Une nuit de fête devenue une nuit d'horreur. La ville américaine de La Nouvelle-Orléans fête traditionnellement la Saint-Sylvestre ce mardi 31 janvier. Notamment le "French Quarter", le quartier français situé entre Canal et Bourbon Street connu pour ses nuits endiablées. Les fêtards virevoltent entre bars, clubs de jazz, restaurants et cabarets pour fêter la nouvelle année.

"Il n'y avait que des jeunes. Beaucoup de jeunes de 19, 20, 21 ans", assure auprès de la BBC, Derrick Albert, un DJ local qui exerce son métier chaque soir dans ce quartier. La foule est d'autant plus importante que des milliers de personnes sont venues dans cette ville de Louisiane pour assister le lendemain à un match de football américain dans le cadre du Sugar Bowl.

"Un film d’horreur"

La nuit bien avancée, le cauchemar commence. Vers 3h16, une caméra de surveillance filme une camionnette blanche roulant sur Canal Street. Au niveau de l'intersection avec Bourbon Street, le véhicule tourne brusquement à 90 degrés sur le trottoir.

Ni la voiture de police stationnée au coin de la rue ni les barrières qui se dressent sur son chemin ne dissuadent le conducteur, identifié par la suite comme étant Shamsud-Din Jabbar, un Texan de 42 ans. Ces barrières conçues pour protéger les piétons de Bourbon Street étaient en train d'être remplacées et présentaient donc une brèche. "C'était juste fragile", a déclaré Kimberly Stricklin, une touriste venue d'Alabama, auprès du New York Times.

Un groupe de personnes qui se trouve au coin de la rue est violemment fauché par le pick-up Ford blanc qui arbore un drapeau de Daesh, hissé à l'arrière.

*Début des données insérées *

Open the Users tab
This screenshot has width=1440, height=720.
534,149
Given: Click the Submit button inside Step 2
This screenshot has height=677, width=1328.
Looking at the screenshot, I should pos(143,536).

Le suspect, un ancien vétéran de l'armée de Terre déployé en Afghanistan de 2009 à 2010, s'engouffre à toute allure dans Bourdon Street. "Le gars dans la camionnette a appuyé sur l'accélérateur, a renversé la barricade", a témoigné Kimberly Stricklin, auprès de la chaîne WDSU, filiale de CNN.

Le véhicule utilisé par l'auteur de l'attaque à La Nouvelle-Orléans, ce mercredi 1er janvier 2025.
Le véhicule utilisé par l'auteur de l'attaque à La Nouvelle-Orléans, ce mercredi 1er janvier 2025. © Médias américains

"Il m’a fallu un moment pour m’en rendre compte, c’était tellement effrayant – c’était comme dans un film d’horreur", a-t-elle continué auprès du New York Times.

"Il y avait du monde partout. Il n'y avait que des corps et des cris. Le bruit du métal qui s'écrasait et des corps (...) On ne peut pas oublier ça."

Un jeune homme de 22 ans s'est dit horrifié auprès de CNN de voir le camion "percuter tout le monde sur le côté gauche du trottoir Bourbon". "Un corps a volé vers moi", s'est-il souvenu.

Alors que le véhicule, loué le 30 décembre à Houston, continue sa funeste course, la panique s'empare de la foule. Certains passants se précipitent dans les établissements qui bordent la rue pour se mettre à l'abri.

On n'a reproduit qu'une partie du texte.